Congratulations to former UNE Distinguished Professor and SMART farming pioneer David Lamb on receiving a prestigious ag tech award from the International Society of Precision Agriculture.

The applied physics guru and chief scientist of the Food Agility Cooperative Research Center (CRC) was awarded the Pierre C. Robert Precision Agriculture Award, becoming the first Australian to receive the honor.

But in his inimitable humble style, David used the opportunity to applaud his collaborators during a 30-year career that has seen him launch Australia’s first SMART farm, at UNE, and help establish the Global Digital Farm at Charles Sturt University.

“This award recognises Australia’s role as a powerhouse in this space,” said David, a proud UNE science alumnus, lecturer (rising to Distinguished Professor) and now Adjunct Professor. “I have been aided and abetted by some amazing people around the country, so I am not alone. I was pretty chuffed even to have been nominated, knowing the who’s who around the world with whom I’ve worked with and considered mentors.”

But when it comes to innovation in agricultural production, David is a global leader. He has been at the forefront of precision agriculture since the discipline was born in the 1990s and has since led more than 40 research and development projects funded by the industry. The Australian landscape has demanded it.

“Australia is still the crucible of ag tech and ag innovation – our rainfall, the tyranny of distance, the sparsity, the whole deal,” David said. “Every one of the 27 projects we are now running in the Food Agility CRC is being pushed to its limits by some vagaries of Australia. It’s not just the physical, geographical and technological challenges, it’s also that we have an aging workforce, challenging levels of digital literacy and an education sector that, at best, is producing half the graduates we need to meet workforce demands.
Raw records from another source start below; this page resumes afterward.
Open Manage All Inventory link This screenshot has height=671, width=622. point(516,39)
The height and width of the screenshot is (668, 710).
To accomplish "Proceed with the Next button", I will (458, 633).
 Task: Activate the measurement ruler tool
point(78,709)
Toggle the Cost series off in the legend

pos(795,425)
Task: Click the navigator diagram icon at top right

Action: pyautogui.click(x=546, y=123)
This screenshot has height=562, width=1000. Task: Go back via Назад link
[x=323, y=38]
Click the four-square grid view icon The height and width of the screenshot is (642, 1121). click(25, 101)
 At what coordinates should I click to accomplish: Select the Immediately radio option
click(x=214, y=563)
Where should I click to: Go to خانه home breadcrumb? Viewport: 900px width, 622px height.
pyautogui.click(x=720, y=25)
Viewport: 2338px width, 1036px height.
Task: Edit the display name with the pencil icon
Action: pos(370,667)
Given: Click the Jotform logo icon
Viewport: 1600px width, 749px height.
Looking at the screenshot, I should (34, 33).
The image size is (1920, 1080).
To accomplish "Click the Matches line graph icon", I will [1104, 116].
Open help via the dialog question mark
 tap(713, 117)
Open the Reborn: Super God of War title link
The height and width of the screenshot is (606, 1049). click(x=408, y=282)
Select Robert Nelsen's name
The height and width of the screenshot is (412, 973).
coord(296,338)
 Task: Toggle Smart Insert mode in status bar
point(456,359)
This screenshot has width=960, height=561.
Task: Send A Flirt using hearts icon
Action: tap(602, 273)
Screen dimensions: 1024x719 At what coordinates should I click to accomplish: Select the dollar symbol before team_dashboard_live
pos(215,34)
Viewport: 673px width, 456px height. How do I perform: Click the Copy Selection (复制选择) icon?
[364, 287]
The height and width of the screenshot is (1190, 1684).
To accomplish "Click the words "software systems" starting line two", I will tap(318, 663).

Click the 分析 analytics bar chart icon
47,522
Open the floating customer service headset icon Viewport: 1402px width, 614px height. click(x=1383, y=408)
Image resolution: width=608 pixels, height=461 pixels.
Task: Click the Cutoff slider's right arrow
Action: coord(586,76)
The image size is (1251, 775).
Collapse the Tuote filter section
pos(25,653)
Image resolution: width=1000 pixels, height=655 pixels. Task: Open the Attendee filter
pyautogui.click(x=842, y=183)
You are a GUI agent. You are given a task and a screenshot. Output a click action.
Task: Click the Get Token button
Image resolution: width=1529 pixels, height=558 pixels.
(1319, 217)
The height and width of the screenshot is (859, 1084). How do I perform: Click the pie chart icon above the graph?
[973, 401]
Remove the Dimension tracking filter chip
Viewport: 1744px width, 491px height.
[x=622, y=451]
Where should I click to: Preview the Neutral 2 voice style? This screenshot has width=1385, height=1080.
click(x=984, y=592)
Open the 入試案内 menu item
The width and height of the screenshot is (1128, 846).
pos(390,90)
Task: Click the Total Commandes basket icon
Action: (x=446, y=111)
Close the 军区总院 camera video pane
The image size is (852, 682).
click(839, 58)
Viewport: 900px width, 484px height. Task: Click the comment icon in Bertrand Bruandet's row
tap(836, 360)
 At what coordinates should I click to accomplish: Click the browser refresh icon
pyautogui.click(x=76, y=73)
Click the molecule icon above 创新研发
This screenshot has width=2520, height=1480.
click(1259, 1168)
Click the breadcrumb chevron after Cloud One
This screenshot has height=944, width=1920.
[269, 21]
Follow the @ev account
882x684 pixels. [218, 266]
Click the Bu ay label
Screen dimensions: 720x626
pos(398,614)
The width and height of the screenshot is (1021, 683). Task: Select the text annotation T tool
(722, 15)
It’s a tough place to work, but we do it and we do it pretty well.”

Many precision ag devices and techniques developed and validated in Australia, aimed at improving resource use, sustainability and productivity – “and underpinned by good old STEM (Science, Technology, Engineering and Mathematics)” – have been widely adopted overseas. “If you make it here, you will make it anywhere,” David said. “Conversely, if you make it over there and bring it here, you might break it here.”

David says his “innovative streak” was nurtured in his early student days at UNE. “We were left alone to do things, we were cut loose in the physics lab to do stuff, discover stuff or build stuff and you only spoke to your supervisor or demonstrator if you needed them,” he recalls. “I remember every Eureka moment I had; I generally had them on my own, because that was the environment I was allowed to work in. That sense of making personal discoveries was very empowering.”

After completing his Bachelor of Science, David did Honors and then his PhD at UNE. He left for CSU, a plasma physics graduate “big on arcs and sparks and lightning”, just when the US military was making GPS technology available to the public. It was at CSU that David got hooked on precision agriculture and all manner of opportunities soon opened up.

“It was like the wild west and I was blessed because I was at ground zero,” David said. “When I returned to UNE eight years later, the notion of SMART farming and the NBN was just on fire. The use of precision ag was dominated by crop farmers up until then – yield monitors on harvesters, soil survey technologies and satellite remote-sensing of crops – but we kicked off precision livestock management, including sensors for estimating pasture biomass, GPS livestock tracking and virtual fencing. UNE’s Kirby farm was our playground.”

The UNE SMART farm, which integrated cropping and livestock advances, was a world first under David’s leadership of the Precision Agricultural Research Group and earned him the Vice Chancellor’s Award for Research Excellence in 2007. In 2016 he received the McClymont Distinguished Professorship (Research) in recognition of his ongoing service to agriculture innovation and research leadership.

While at UNE, David spent three years as the part-time science director for agriculture, natural resources and climate change in the CRC for Spatial Information, now known as FrontierSI, before moving on secondment to the Food Agility CRC four years ago. He is now responsible for a portfolio of research and development valued at almost $120 million, and urges his colleagues to reach for the stars.

“I tell people it’s okay to fail and I judge people more by their recovery from failure than their success,” David said. “I’m proud that every dollar we’ve spent on Food Agility generates about $477 worth of impact. That includes projects that have failed – there are always positive outcomes.”

Running a little cattle farm outside Armidale with his wife Jane (who recently graduated with a UNE PhD in vet parasitology) and sons Oscar (currently studying chemistry at UNE) and Liam (studying physics at UNE) keeps David’s finger on the pulse of food and fiber production. And he continues to inspire the next generation of physicists through his adjunct appointment. Every day, he says, is ripe with the promise of discovery.

“The thing about ag tech is that it’s by everyone for everyone,” David said. “The whole point of ag tech is to improve the business, sustainability and lifestyle of food production. There is so much work to do; I just wish I was a little younger and could have another crack. But what greater cause is there than to save the world and feed the planet? It’s all about putting good STEM to work. The fun is only just starting.”